* Exercise description: Please render every row below as a JSON list of strings, with one string per line and blank lines left out.

* Data in this exercise:
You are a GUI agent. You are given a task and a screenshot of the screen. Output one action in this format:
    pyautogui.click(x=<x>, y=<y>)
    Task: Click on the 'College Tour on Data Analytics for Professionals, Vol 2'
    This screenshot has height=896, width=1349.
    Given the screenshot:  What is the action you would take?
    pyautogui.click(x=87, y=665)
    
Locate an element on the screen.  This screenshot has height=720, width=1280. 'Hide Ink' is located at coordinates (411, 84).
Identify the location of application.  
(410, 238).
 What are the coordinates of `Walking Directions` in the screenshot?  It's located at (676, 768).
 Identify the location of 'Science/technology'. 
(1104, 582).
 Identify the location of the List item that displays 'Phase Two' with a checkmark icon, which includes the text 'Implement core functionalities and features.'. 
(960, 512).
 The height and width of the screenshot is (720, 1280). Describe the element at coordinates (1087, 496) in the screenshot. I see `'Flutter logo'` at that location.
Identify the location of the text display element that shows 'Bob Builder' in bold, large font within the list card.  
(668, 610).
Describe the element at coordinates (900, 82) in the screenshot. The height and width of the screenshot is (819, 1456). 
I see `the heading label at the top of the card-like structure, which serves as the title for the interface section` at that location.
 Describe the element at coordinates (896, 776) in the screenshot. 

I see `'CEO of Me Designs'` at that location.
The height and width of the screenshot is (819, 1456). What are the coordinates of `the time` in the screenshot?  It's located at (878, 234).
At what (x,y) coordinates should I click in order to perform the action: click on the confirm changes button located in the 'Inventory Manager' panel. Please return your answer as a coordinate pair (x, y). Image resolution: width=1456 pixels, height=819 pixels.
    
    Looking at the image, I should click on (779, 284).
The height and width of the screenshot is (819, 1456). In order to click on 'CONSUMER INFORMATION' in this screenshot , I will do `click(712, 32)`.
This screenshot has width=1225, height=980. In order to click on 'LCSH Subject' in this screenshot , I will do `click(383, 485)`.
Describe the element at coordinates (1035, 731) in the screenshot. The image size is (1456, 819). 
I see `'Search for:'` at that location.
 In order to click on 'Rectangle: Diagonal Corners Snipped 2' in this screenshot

* Result for this task:
[
  "You are a GUI agent. You are given a task and a screenshot of the screen. Output one action in this format:",
  "    pyautogui.click(x=<x>, y=<y>)",
  "    Task: Click on the 'College Tour on Data Analytics for Professionals, Vol 2'",
  "    This screenshot has height=896, width=1349.",
  "    Given the screenshot:  What is the action you would take?",
  "    pyautogui.click(x=87, y=665)",
  "Locate an element on the screen.  This screenshot has height=720, width=1280. 'Hide Ink' is located at coordinates (411, 84).",
  "Identify the location of application.  ",
  "(410, 238).",
  " What are the coordinates of `Walking Directions` in the screenshot?  It's located at (676, 768).",
  " Identify the location of 'Science/technology'. ",
  "(1104, 582).",
  " Identify the location of the List item that displays 'Phase Two' with a checkmark icon, which includes the text 'Implement core functionalities and features.'. ",
  "(960, 512).",
  " The height and width of the screenshot is (720, 1280). Describe the element at coordinates (1087, 496) in the screenshot. I see `'Flutter logo'` at that location.",
  "Identify the location of the text display element that shows 'Bob Builder' in bold, large font within the list card.  ",
  "(668, 610).",
  "Describe the element at coordinates (900, 82) in the screenshot. The height and width of the screenshot is (819, 1456). ",
  "I see `the heading label at the top of the card-like structure, which serves as the title for the interface section` at that location.",
  " Describe the element at coordinates (896, 776) in the screenshot. ",
  "I see `'CEO of Me Designs'` at that location.",
  "The height and width of the screenshot is (819, 1456). What are the coordinates of `the time` in the screenshot?  It's located at (878, 234).",
  "At what (x,y) coordinates should I click in order to perform the action: click on the confirm changes button located in the 'Inventory Manager' panel. Please return your answer as a coordinate pair (x, y). Image resolution: width=1456 pixels, height=819 pixels.",
  "    Looking at the image, I should click on (779, 284).",
  "The height and width of the screenshot is (819, 1456). In order to click on 'CONSUMER INFORMATION' in this screenshot , I will do `click(712, 32)`.",
  "This screenshot has width=1225, height=980. In order to click on 'LCSH Subject' in this screenshot , I will do `click(383, 485)`.",
  "Describe the element at coordinates (1035, 731) in the screenshot. The image size is (1456, 819). ",
  "I see `'Search for:'` at that location.",
  " In order to click on 'Rectangle: Diagonal Corners Snipped 2' in this screenshot"
]